Stored data entries
((
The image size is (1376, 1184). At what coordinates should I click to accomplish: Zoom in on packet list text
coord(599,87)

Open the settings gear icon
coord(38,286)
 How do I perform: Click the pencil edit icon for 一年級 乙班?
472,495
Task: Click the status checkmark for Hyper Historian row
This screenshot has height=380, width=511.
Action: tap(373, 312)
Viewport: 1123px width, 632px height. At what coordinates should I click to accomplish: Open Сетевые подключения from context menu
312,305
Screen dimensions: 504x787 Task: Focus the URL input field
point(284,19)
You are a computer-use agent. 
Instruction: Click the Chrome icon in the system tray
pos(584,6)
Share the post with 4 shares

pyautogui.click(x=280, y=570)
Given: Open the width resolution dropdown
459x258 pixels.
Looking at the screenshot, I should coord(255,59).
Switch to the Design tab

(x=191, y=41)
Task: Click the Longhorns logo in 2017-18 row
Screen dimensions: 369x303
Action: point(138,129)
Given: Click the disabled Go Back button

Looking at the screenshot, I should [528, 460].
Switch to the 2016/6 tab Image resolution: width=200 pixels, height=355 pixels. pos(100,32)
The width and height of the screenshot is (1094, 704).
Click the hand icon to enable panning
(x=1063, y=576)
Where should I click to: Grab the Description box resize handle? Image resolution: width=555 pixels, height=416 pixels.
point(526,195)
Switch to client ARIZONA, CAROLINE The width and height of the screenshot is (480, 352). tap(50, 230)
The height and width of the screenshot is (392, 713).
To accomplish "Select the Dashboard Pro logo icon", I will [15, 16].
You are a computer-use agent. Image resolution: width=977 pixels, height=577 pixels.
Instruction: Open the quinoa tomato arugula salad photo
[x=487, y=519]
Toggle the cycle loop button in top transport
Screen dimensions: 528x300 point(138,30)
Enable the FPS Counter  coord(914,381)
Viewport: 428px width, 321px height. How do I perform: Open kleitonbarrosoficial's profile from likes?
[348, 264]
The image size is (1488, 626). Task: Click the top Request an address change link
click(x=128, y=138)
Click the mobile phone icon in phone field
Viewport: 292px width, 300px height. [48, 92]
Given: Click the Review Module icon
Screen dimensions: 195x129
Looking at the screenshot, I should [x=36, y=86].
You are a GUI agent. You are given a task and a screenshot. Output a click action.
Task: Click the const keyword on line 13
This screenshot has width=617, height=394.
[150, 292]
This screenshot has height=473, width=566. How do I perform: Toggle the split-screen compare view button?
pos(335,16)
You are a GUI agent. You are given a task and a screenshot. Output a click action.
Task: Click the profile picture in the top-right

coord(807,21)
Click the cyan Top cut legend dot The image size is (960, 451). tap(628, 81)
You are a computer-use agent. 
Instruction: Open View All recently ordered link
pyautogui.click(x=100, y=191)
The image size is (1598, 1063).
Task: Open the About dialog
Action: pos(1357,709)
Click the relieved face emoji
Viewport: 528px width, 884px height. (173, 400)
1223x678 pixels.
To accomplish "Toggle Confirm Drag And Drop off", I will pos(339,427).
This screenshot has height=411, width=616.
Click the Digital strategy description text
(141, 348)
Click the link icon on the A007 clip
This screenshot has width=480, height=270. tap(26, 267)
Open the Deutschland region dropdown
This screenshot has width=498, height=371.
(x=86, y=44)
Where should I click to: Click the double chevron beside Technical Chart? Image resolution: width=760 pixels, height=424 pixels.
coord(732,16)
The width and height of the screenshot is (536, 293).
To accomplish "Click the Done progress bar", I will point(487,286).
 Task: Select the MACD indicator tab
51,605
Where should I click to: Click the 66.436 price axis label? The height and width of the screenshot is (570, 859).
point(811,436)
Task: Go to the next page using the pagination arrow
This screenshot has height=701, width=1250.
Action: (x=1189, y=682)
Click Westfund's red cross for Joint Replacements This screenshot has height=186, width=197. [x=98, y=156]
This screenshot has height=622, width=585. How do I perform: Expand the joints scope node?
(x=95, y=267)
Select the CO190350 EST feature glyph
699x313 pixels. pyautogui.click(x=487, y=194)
))
● **AIM OF THE TASK**
In the entries above, the lines from the one bearing "You are a computer-use agent. Image" up to and including the one bearing "Enable the FPS" should be transcribed exactly; no other line is wanted.

● **THE COMPLETED TASK**
You are a computer-use agent. Image resolution: width=977 pixels, height=577 pixels.
Instruction: Open the quinoa tomato arugula salad photo
[x=487, y=519]
Toggle the cycle loop button in top transport
Screen dimensions: 528x300 point(138,30)
Enable the FPS Counter  coord(914,381)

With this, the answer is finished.